Australia should not be viewed as a one-dimensional market. There was an in intense rivalry between Sydney and Melbourne, for instance. A client in Melbourne was more likely to employ a Kiwi company than a Sydney one.
The company has a long and accomplished history in New Zealand. It was established in Christchurch by acclaimed architect Sir Miles Warren in 1955 and he was joined three years later by the recently-deceased Maurice Mahoney. Growth has been particularly fast in the past 10 years with opportunities in the Christchurch rebuild and in an expanding Auckland.
Skills and experience gained in substantial New Zealand projects like Commercial Bay and the New Zealand International Convention Centre in Auckland and several rebuild projects like the Justice Precinct in Christchurch were enabling them to foot it in Australia.
Much of its design work in Australia had been in collaboration with other architecture and design firms so the Lendlease win was a substantial milestone because it was done completely by the company.
The firm also had an executive architect role, working in close collaboration with designers A+ group, on the prestigious Sydney Landmark Tower.
Another major project was the $150m La Trobe University Sports Park where Warren and Mahoney was providing a master planning, architectural and interior design services from concept to delivery.
It had master planning and urban design work in Canberra for the ACT planning authority and some convention centre planning in Launceston, Tasmania.
It had worked on four projects with Melbourne developer Tim Gurner who cold-called the company after liking one of its Queenstown buildings. The projects included the Regent Residences apartments in Melbourne and the refurbishment of the city’s Spanish Club.

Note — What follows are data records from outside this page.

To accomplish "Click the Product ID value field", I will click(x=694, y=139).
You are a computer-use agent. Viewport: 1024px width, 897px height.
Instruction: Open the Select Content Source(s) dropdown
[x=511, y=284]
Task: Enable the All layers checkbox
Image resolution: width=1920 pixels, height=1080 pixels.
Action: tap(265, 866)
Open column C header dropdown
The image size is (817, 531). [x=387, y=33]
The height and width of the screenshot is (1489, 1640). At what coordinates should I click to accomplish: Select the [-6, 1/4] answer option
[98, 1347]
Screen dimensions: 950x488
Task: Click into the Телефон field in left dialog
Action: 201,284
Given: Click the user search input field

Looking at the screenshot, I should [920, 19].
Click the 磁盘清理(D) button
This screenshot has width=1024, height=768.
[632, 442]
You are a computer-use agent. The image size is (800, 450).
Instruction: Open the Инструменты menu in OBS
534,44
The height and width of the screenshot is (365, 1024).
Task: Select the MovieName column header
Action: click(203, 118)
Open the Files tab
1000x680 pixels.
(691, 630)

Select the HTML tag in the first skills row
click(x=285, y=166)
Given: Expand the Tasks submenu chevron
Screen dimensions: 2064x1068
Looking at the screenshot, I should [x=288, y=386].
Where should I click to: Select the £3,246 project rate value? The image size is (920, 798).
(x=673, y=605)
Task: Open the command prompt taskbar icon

Coop said that in the past five years the Australian political and economic community had been showing a little more respect for New Zealand in a range of ways and they were open to the fresh thinking Warren and Mahoney brought to their projects.
A point of difference was the company’s more consultative approach and that was helping it make ground. He put that down to the consultation requirements of the Resource Management Act in New Zealand.
‘‘That approach, quite interestingly, is quite fresh in Australia.’’
It was the reason Warren and Mahoney won a design competition for a new Mona Vale Surf Life Saving club building in Sydney. The community and the club were involved which also helped the consenting process.
New Zealanders’ modesty and humility may win hearts and minds here but they don’t cut it in Australia.
‘‘The key is to adapt to the situation you are in. We partner with Australian architects, we employ Australian architects. We have card-carrying Warren and Mahoney people who are Australians.
‘‘And they stride into the room and they open their mouths with an Australian accent and they, with us, with the best people from New Zealand that are right for that job, they go in there and they go about their business and they win work.’’
Staff worked across borders on projects in both countries and within New Zealand where it has studios in Auckland, Wellington, Tauranga, Christchurch and Queenstown.
‘‘It’s a different mindset than saying we’re going to hop on a plane and go over and conquer Australia because we will fail if we adopt that mindset.
‘‘What I’ve said to the team often is that to succeed in Australia we need to manifest and exhibit the very best qualities of being Kiwi that Australians respect.’’
That was being competitive, fast, warm and friendly, tech-savvy, highly creative and lateral, bringing a fresh perspective and posing questions Australian architects might not think of, Coop said.
‘‘The last thing we should do is be timid or modest because they will misinterpret that.’’
But back in New Zealand they had to be careful not to be over-confident.